Sihirli Çömlek Masalı

Bir varmış bir yokmuş…

Karlı dağların ardındaki bir köyde yoksul mu yoksul bir adam yaşarmış. Bu adamın üç oğlu varmış. En küçüğünün adı Bulut, ortancanın Rüzgar, en büyüğünün de Bora’ymış. Çocuklar büyüyüp birer delikanlı olduklarında adam da yaşlanıp kocamış, elden ayaktan düşmüş. Artık oğullarının eli iş tutma vakti geldiğini anlamış da bir gün yanına çağırmış oğullarını.

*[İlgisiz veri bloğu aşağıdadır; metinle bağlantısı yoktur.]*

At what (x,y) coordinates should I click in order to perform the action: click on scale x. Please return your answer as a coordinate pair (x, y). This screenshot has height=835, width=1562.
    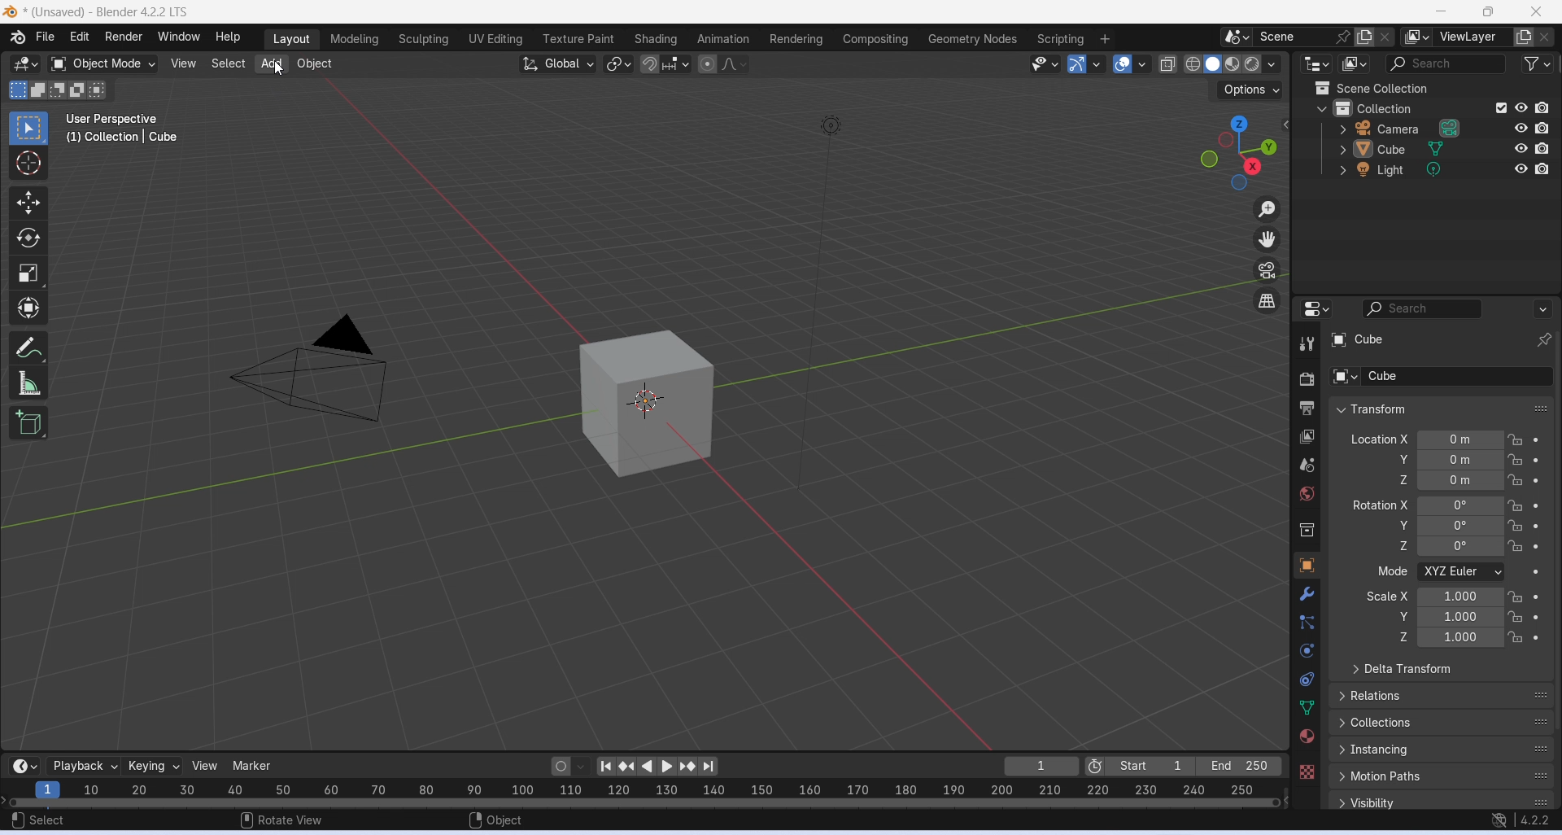
    Looking at the image, I should click on (1385, 595).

“Artık büyüdünüz ve kendi ekmeğinizi kazanma çağına geldiniz. Ama yoksul babanızın sahip olduğu bir avuç toprak birinizi bile doyurmaz. Bunu bildiğim içindir ki bu yoksulluk içinde bile yemedim, içmedim ve sizin için üç altın biriktirdim. Şimdi üçünüze birer altın pay edeceğim. Bu bir altınla varın uzaklara gidip kısmetinizi arayın. Aklını kullanan, baba ocağına zengin döner. Kullanmayan ise onu yiyip tüketir ve ömrünce yoksul yaşamaya razı olur. Haydi oğullarım, yolunuz da bahtınız da açık olsun!”

Adam, sözünü bitirince üç oğlunun da avucuna birer altın koymuş, alınlarından öpmüş. Onlar da babalarının elini öpüp düşmüşler gurbet yollarına. Gitmişler, gitmişler ve yolun üçe ayrıldığı bir kavşağa gelmişler. Bora sağa giden yolu gösterip, “Ben bu yoldan gidiyorum,” demiş. Rüzgar da sola giden yolu göstermiş. “Ben de bu yolda gidiyorum” demiş. En küçük kardeş Bulut’a da ortadaki yol kalmış. Birbirleriyle sarılıp helalleştikten sonra herkes kendi yoluna gitmiş.

Bora ile Rüzgar’ın önlerine, gide gide kocaman bir şehir çıkmış. Onlar bu şehirlerde akıllarını kullanıp ellerindeki birer altını üçe beşe, sonra ona çıkarmışlar. Bununla da yetinmeyip daha da bir güçle çalışmışlar ve birer kese altın sahibi olarak bir zaman sonra baba yurduna dönmüşler. Gelelim en küçük kardeş Bulut’a…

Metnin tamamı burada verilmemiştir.